Rok zwłoki i 1 pokój w mieszkaniu mniej. Tak drożeją nieruchomości
Czy nadal odkładasz zakup mieszkania lub budowę domu na lepszy moment? Niestety, nieruchomości drożeją w zastraszającym tempie. Im dłużej zwlekasz, tym mniej metrów kwadratowych możesz kupić za tę samą kwotę. Jak to możliwe? Twój budżet na dom się nie zmienia, ale ceny nieruchomości i koszty budowy rosną z każdym rokiem. Poniżej analizujemy, jak ten wpływ wygląda w
Z tego artykułu dowiesz się:
Ile m2 mieszkania kupisz za 700 tys. zł?
W pierwszej połowie 2023 roku, w sześciu największych miastach Polski (z wyłączeniem Warszawy), za kwotę 700 000 zł można było kupić mieszkanie o powierzchni do 65 m², przy średniej cenie 10 774 zł za m². Taki metraż spełniał potrzeby osób poszukujących lokalu dwu- lub trzypokojowego.
Jednak w tym samym okresie 2024 roku średnia cena za m² wzrosła o około 20%, osiągając 12 972 zł. Oznacza to, że za tę samą kwotę można obecnie nabyć mieszkanie o powierzchni jedynie 53,8 m². To aż 11,2 m² mniej – w praktyce oznacza to utratę jednego pokoju!
Planujesz budowę domu? Czekając też stracisz
Decyzja o zakupie mieszkania lub budowie domu często jest odkładana na później. Jednak prognozy wskazują, że takie zwlekanie może być kosztowne i wpłynąć na komfort życia w wybranym wnętrzu, jeśli trend wzrostu cen się utrzyma.
W 2023 roku inwestor dysponujący kwotą 700 000 zł mógł wybudować dom o powierzchni 133 m², przy średnim koszcie 5 256 zł za m²—czyli blisko 50% taniej niż koszt metra kwadratowego mieszkania. Taka powierzchnia zapewniała duży salon, kilka pokoi i ogród, spełniając potrzeby rodziny 2+2.
Odkładając decyzję o rok, w 2024 roku za tę samą kwotę można było wybudować dom już tylko o powierzchni 126 m²—o 7 m² mniej. Mimo że metraż nadal jest znaczący, trend malejącej powierzchni jest zauważalny.

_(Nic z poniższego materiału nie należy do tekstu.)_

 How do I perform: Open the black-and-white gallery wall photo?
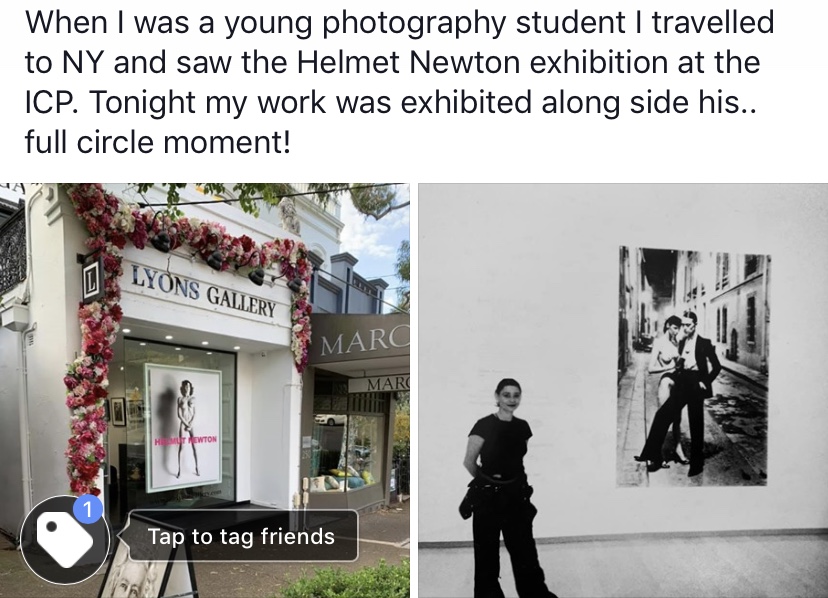[x=623, y=390]
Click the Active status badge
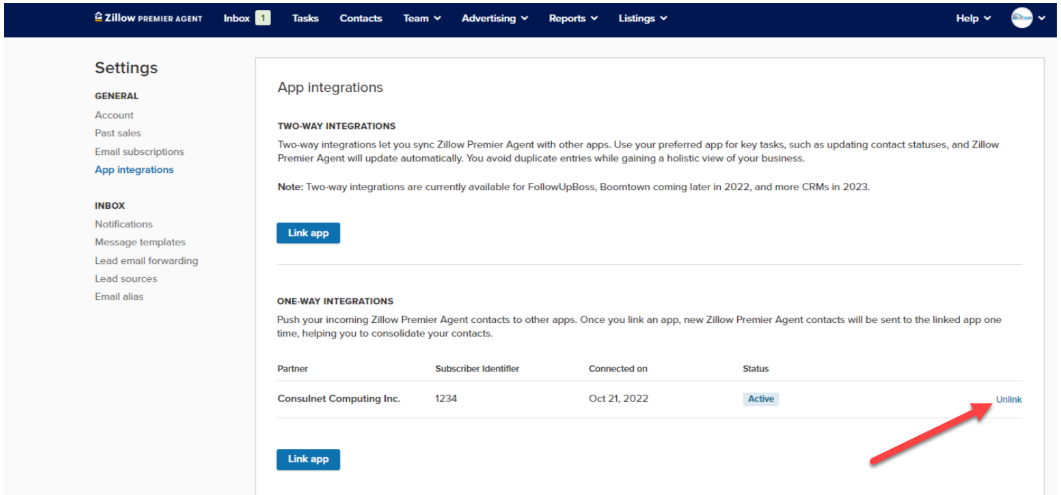1061x495 pixels. 761,399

Prognozy na 2025 rok są jednoznaczne: czekają nas podwyżki o minimalnej wartości około 10%. "Jeśli tak się stanie, za 700 000 zł w 2025 roku kupimy już tylko około 49 m² mieszkania z jednym lub dwoma pokojami, tracąc kolejne 5,2 m² w porównaniu z metrażem mieszkania w 2024 roku"—zauważa Wojciech Rynkowski z Extradom.pl.
Budowa domu daje większe możliwości metrażowe za tę samą kwotę w porównaniu z zakupem mieszkania. Jednak zwlekanie z decyzją może skutkować nie tylko wyższymi kosztami, ale także mniejszą przestrzenią życiową. Czy warto więc czekać kolejny rok?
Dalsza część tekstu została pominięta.